Nightbloom Engine

Custom Vulkan Renderer with Real-Time ShaderGraphEditor

Project Overview

Nightbloom is a learning-focused graphics engine that demonstrates low-level Vulkan API usage, GPU synchronization patterns, and shader tooling development. The standout feature is a visual shader graph editor that generates GLSL, compiles to SPIR-V at runtime, and hot-reloads shaders without restarting the application.

🔹 Technologies Used: C++17, Vulkan 1.4, VMA, GLSL, SPIR-V, ImGui, GLM.

Key Features

Throughout the development of the Nightbloom Engine, I focused on several core graphics programming concepts:

  • Real-Time Shader Node Editor: Visual node-based shader authoring similar to Unity ShaderGraph or Unreal's Material Editor. Create shaders by connecting nodes, see results instantly.

  • Live SPIR-V Compilation: Edit shader graphs → Generate GLSL → Compile to SPIR-V → Hot-reload pipeline. No engine restart required.

  • Frames-in-Flight Architecture: Double-buffered command recording allows CPU to prepare frame N+1 while GPU renders frame N, maximizing throughput.

  • VMA Memory Management: Integrated Vulkan Memory Allocator with staging buffer pools, persistent mapping for uniforms, and efficient device-local uploads.

Shader Node Editor

🔹 Visual shader creation:

• Texture sampling with channel separation (R, G, B, A outputs)

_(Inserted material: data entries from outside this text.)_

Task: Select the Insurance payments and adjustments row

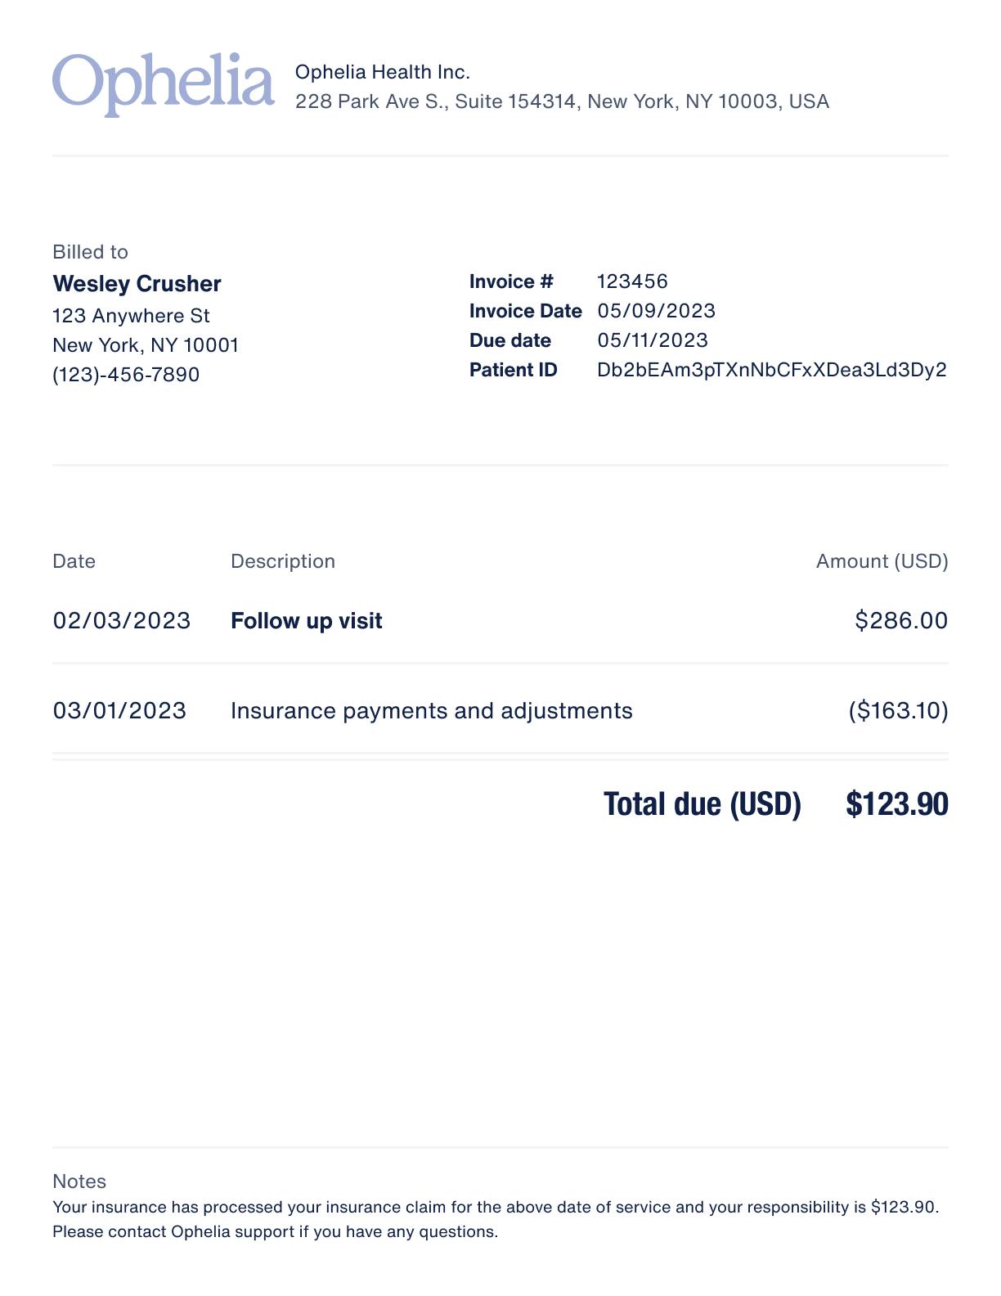Action: click(x=501, y=710)
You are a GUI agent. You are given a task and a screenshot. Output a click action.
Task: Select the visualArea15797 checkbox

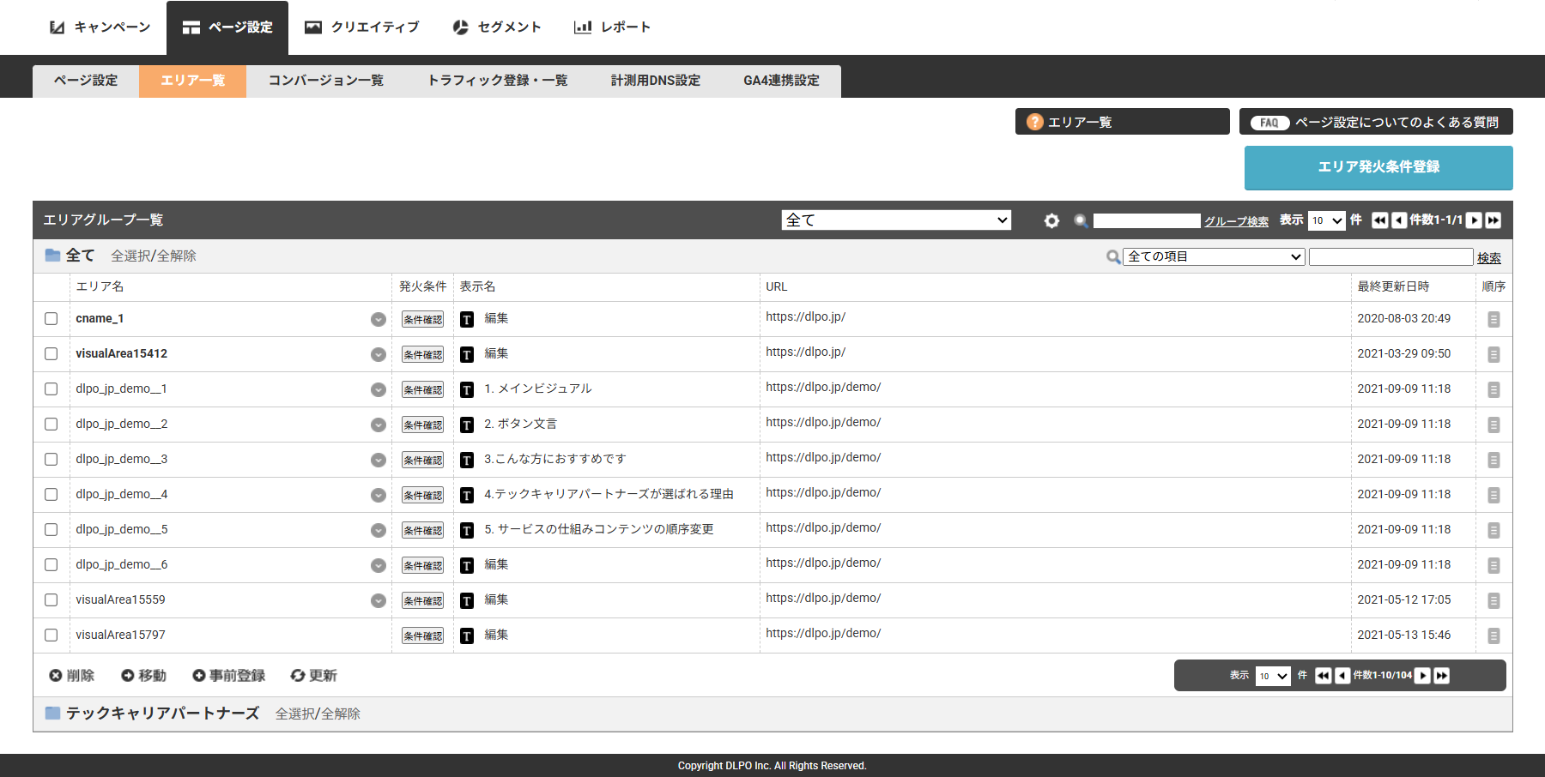coord(52,635)
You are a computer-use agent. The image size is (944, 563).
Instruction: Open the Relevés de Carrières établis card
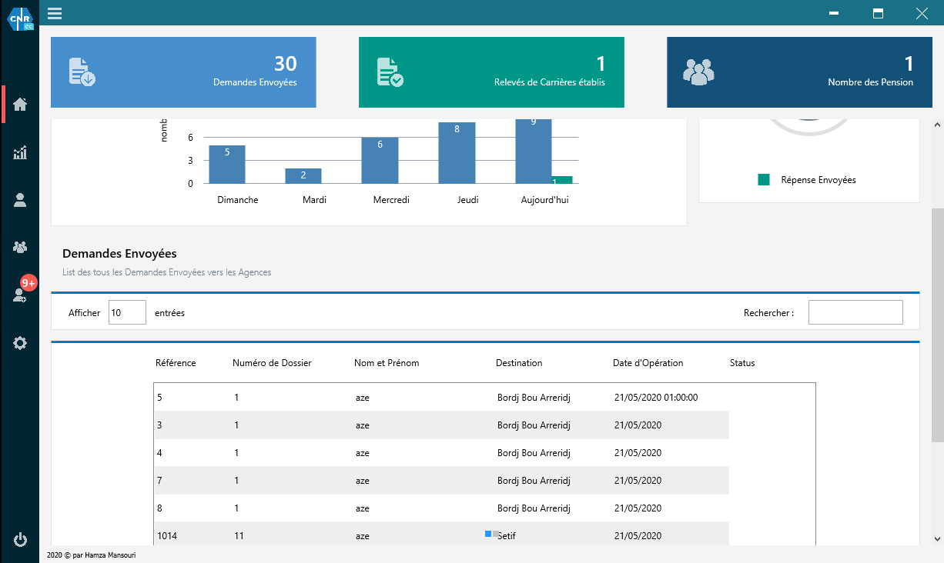coord(491,72)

• Math operations (Multiply, Add, Mix) with automatic type promotion

• Time-based animation nodes (Time, Sin, Cos)

• Topological sorting ensures correct evaluation order

• Type-aware connections (float automatically broadcasts to vec4)


🔹 How It Works:

1. User creates and connects nodes visually

2. Graph is topologically sorted by dependencies

3. Each node emits its GLSL code snippet

4. Combined into complete vertex/fragment shaders

5. glslc compiles GLSL → SPIR-V

6. New pipeline created and swapped in live

System Architecture

🔹Seperation of Components:

• FrameSyncManager - Fences and semaphores for CPU/GPU synchronization

• ResourceManager - Buffer, texture, and shader lifecycle

• CommandRecorder - Command buffer recording and draw execution

• VulkanDescriptorManager - Descriptor set layouts, pools, and bindings

• VulkanPipelineAdapter - Abstracts pipeline creation behind generic interface

Frame Synchronization Model

Implementation

  • Vulkan requires explicit synchronization between CPU and GPU. The engine
    implements a double-buffered frames-in-flight model:

  • Fences (CPU ↔ GPU): CPU waits on a fence before reusing a frame slot's
    resources, ensuring the GPU has finished with them.

  • Semaphores (GPU ↔ GPU): Image acquisition signals a semaphore that the render pass waits on. Render completion signals another semaphore that presentation waits on.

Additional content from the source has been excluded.